◆ What the task requires
From the entries below, report how many lines contain the string "computer". Give only that number.

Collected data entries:
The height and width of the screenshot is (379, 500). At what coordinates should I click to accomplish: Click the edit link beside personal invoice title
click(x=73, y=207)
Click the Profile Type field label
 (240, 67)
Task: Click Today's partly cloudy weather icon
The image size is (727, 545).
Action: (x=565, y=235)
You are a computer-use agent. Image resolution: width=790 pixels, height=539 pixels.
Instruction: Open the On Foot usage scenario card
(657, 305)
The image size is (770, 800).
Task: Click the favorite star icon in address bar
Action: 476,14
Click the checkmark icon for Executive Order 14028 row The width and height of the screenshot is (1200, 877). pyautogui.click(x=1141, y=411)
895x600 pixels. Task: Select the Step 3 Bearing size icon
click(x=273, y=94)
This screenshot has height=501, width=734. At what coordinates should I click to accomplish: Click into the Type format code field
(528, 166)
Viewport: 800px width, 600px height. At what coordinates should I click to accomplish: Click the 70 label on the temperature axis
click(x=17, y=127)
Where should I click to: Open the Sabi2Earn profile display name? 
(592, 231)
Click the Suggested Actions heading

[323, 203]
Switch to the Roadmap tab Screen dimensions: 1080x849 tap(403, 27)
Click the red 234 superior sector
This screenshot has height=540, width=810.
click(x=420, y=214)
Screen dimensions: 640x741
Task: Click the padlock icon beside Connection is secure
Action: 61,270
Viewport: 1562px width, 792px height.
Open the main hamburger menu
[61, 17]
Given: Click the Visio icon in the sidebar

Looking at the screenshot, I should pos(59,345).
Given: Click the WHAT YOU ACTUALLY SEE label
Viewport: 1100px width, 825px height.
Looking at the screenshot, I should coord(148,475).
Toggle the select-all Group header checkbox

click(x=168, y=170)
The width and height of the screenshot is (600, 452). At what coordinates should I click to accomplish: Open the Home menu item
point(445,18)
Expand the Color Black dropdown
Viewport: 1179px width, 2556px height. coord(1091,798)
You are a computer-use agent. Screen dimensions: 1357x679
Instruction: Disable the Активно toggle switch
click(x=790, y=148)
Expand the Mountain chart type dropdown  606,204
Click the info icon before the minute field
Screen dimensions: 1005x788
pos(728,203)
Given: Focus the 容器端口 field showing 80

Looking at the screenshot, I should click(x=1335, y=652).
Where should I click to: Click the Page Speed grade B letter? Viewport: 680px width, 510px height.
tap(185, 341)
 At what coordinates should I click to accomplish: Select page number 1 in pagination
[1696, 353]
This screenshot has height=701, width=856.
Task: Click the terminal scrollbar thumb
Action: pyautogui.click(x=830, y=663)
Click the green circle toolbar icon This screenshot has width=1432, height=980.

◆ Result for this task
2